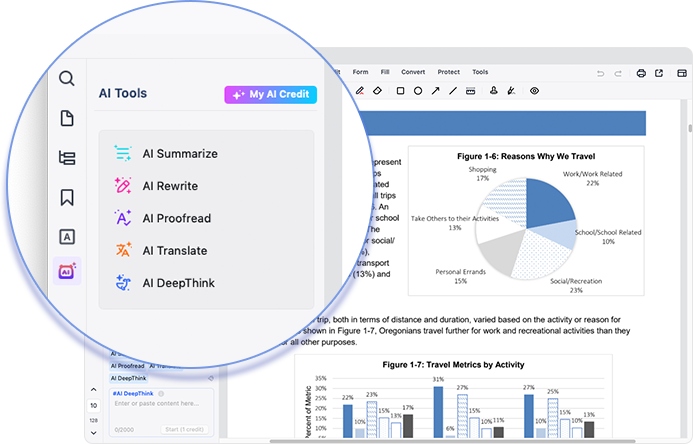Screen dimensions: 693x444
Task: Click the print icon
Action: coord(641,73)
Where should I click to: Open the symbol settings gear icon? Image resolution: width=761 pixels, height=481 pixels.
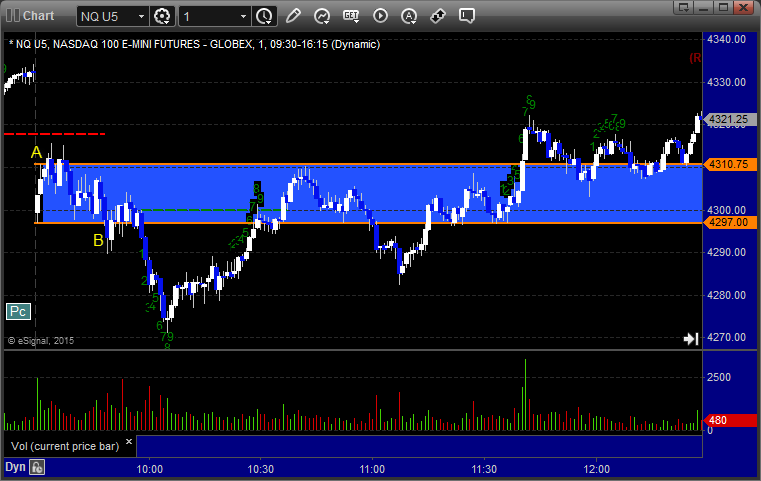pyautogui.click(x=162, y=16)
○ ○ ○ ○
Directions for this task: Exclude the pictures from the copy. Retype exactly the lines running from the one containing "Where should I" through the last line of the listing.

Output of the task:
Where should I click to: Open the symbol settings gear icon? Image resolution: width=761 pixels, height=481 pixels.
pyautogui.click(x=162, y=16)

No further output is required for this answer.